I dati hanno preso in considerazione la realtà di 43 nazioni in un lasso temporale tra il 1991 e il 2018, sottolineando come gli effetti non si siano avvertiti con la medesima intensità in tutte le parti del globo e che alcune zone geografiche abbiano particolarmente risentito di eventi estremi quali le ondate di calore o alle siccità. Ovviamente a patirne maggiormente sono stati i Paesi poveri, i quali, fatalmente, sono anche quelli dotati di archivi più frammentari e incompleti.
Le informazioni d’archivio raccolte sono state comunque riversate in massa in un simulatore che ha comparato il cambiamento climatico al tasso di morte, simulatore che ha stimato che il 37 per cento delle morti per calura possano essere ricondotti allo sconvolgimento climatico generato dall’attività antropogenica. L’Ecuador, Colombia e alcune parti del sudest asiatico si sono dimostrate particolarmente vulnerabili, ma anche solo in quel di Roma si sarebbero potute salvare almeno 172 persone.

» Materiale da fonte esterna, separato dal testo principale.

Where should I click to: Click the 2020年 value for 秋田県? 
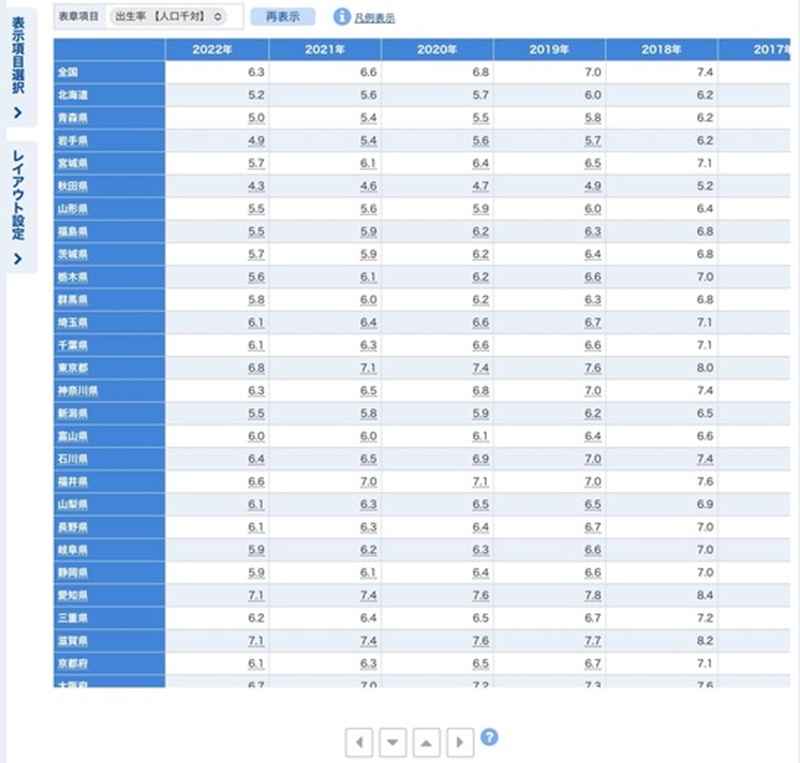pos(480,186)
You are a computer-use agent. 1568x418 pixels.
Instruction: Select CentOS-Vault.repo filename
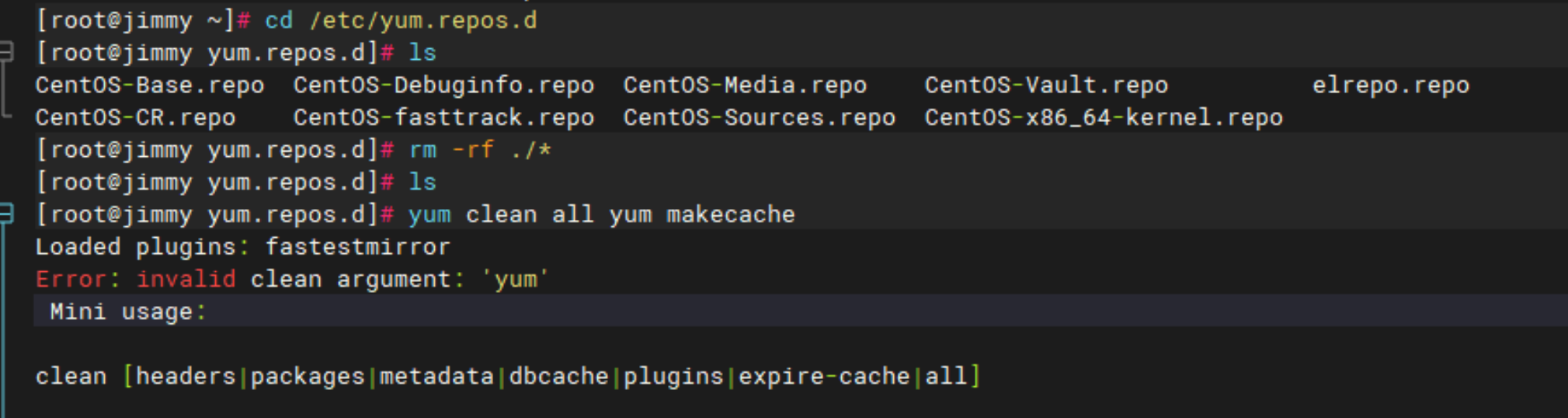(1047, 85)
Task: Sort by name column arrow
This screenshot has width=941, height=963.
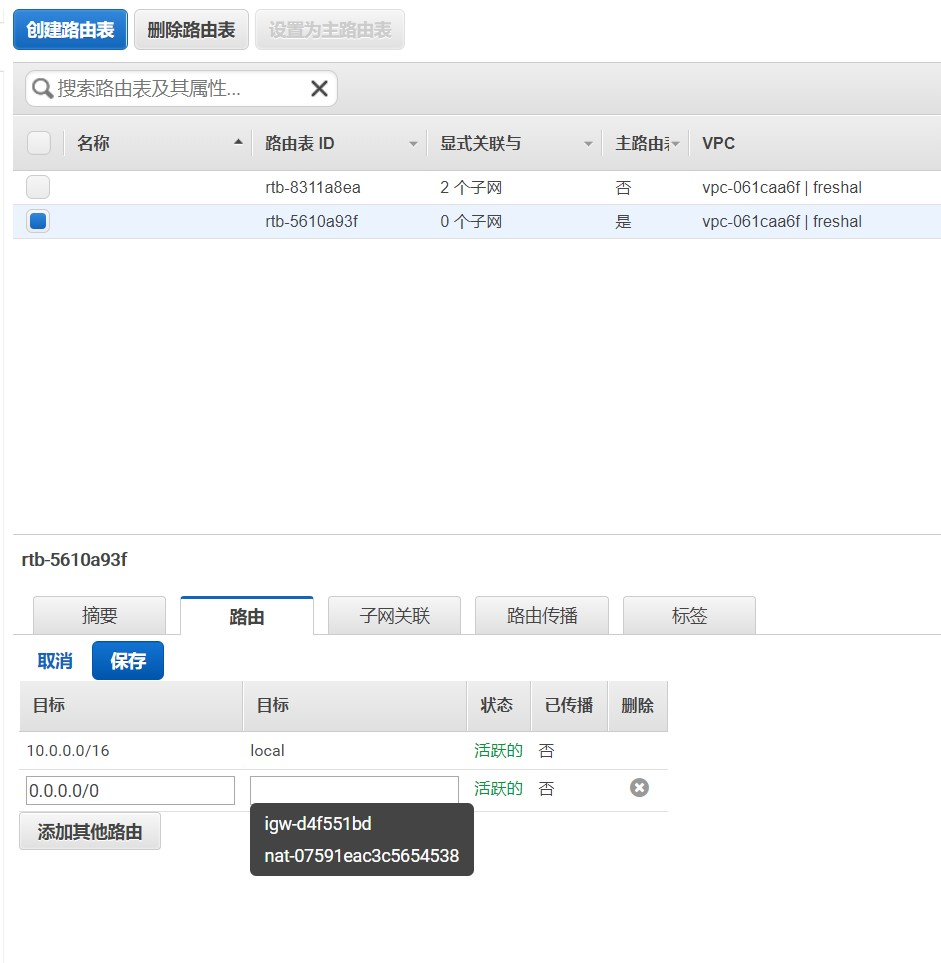Action: [238, 143]
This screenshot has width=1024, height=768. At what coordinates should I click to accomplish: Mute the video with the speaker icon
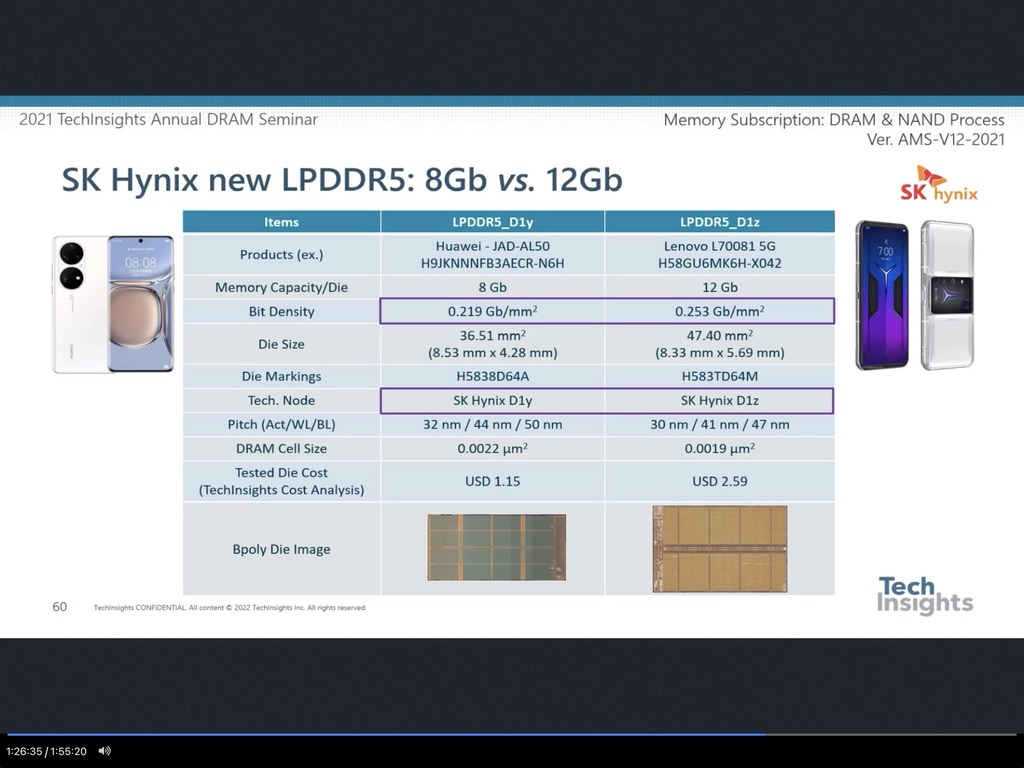point(105,751)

Com’è possibile che l’Africa non sia in cima alla classifica? Semplice, per stessa ammissione degli autori, l’indagine non può considerarsi universale, ma solo indicativa, poiché in molte nazioni non è stato in alcun modo possibile ottenere dati attendibili, con il risultato che queste importanti realtà sono state tagliate fuori dall’equazione.
Ci aspettiamo che la proporzione delle morti legate al calore continuino a crescere se non facciamo qualcosa per fronteggiare il cambiamento climatico o per adattarci. Per ora, la temperatura globale media è aumentata solamente di un grado, il che è una frazione di quello che potremmo dover affrontare se le emissioni continuassero a crescere senza controllo,
ha riferito Ana Vicedo-Cabrera, prima dei 30 co-autori della ricerca e scienziata della salute presso l’Università di Berna.